In fact, this is safer than continuation lists for deferred futures. Let A and B be deferred tasks. Because they are not eager, task A will not be launched before task B and then post task B to the executor. When we wait for task B, it will be launched, which would take room in the executor. Task B, already running, will need to wait for task A. At the point, however, the executor might not have the enough capacity for launching task A because B is already running and polling A:

sequenceDiagram Main ->> A: Create Main ->> B: Create A ->> B: Store as continuation Main ->> B: Wait B ->> B: Post task B ->> A: Wait (using executor) A ->> A: Do work (might fail) A ->> B: Return B ->> B: Do work

The library solves this problem by checking for previous continuations of A before starting B. But deferred continuations can solve the problem natively:

sequenceDiagram Main ->> A: Create Main ->> B: Create B ->> A: Stores inline Main ->> B: Wait B ->> A: Wait inline A ->> A: Do work (executor is free) A ->> B: Return B ->> B: Post task B ->> B: Do work

For this reason, by default, then attaches the previous future to its deferred continuation instead of attaching the continuation to the antecedent future.

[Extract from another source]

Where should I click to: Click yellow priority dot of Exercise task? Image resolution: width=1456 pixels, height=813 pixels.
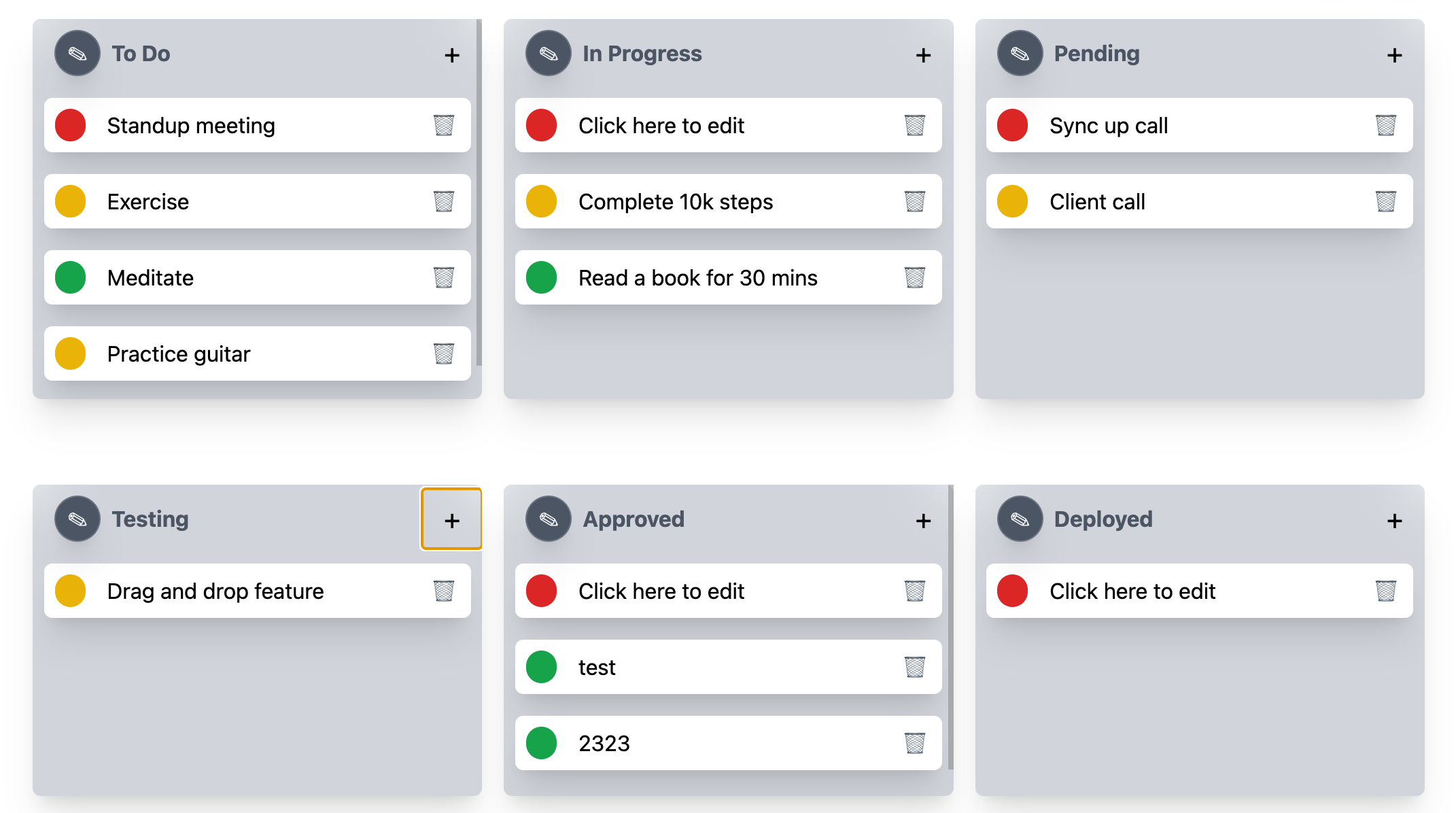click(70, 201)
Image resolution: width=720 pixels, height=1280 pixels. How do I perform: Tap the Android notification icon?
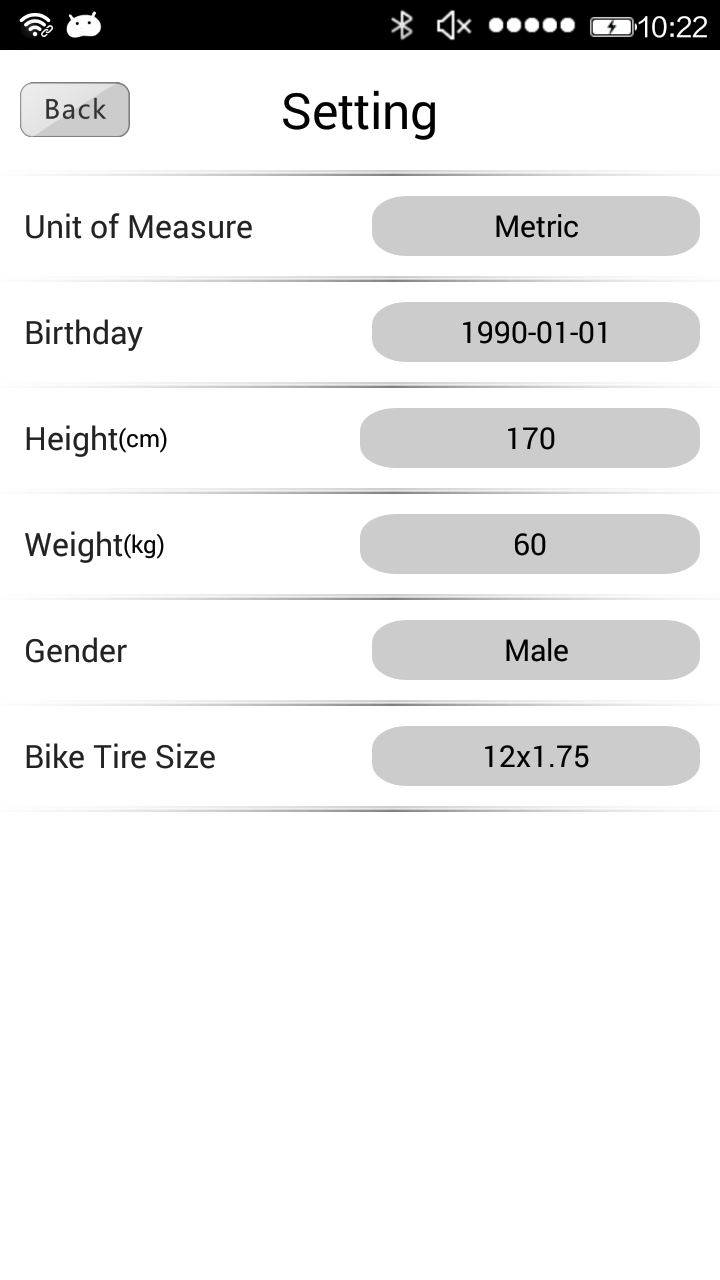84,25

Lazy future continuations in C++

Lazy futures with lazy continuation chaining store the continuation in the shared state of the first task before the task is scheduled.

• The continuation is attached before the first task starts to execute
• The continuation is scheduled as soon as, but not before, the first task is ready

As usual, all futures are programmed to run its internal continuations when they finish their main task. This also avoids blocking waits and wasting threads pooling for the results of the antecedent task. In this scenario, attaching a continuation has no synchronization cost.

Continuations

auto A = std::experimental::async([]() { return 2; });
auto B = A.then([](int A_result) {
    // This task is not scheduled until A completes
    std::cout << A_result << std::endl;
});
B.wait();

Exceptions and continuations in C++

If the antecedent future throws an exception, attempting to retrieve the result usually rethrows the error. Some models besides C++ Extensions for Concurrency, such as Continuable, allow the continuation to also catch this error:

Catching errors

async([]{ /* operation that might throw an error */ })
  .then([] {
    throw std::exception("Some error");
  })
  .fail([] (std::exception_ptr ptr) {
      try {
        std::rethrow_exception(ptr);
      } catch(std::exception const& e) {
        // Handle the exception or error code here
      }
  });

Continuations and Executors in C++

By default, the first task usually includes an executor handle and the continuation inherits it unless some other executor is requested for the continuation. Futures with continuations can also be used as components of resumable functions.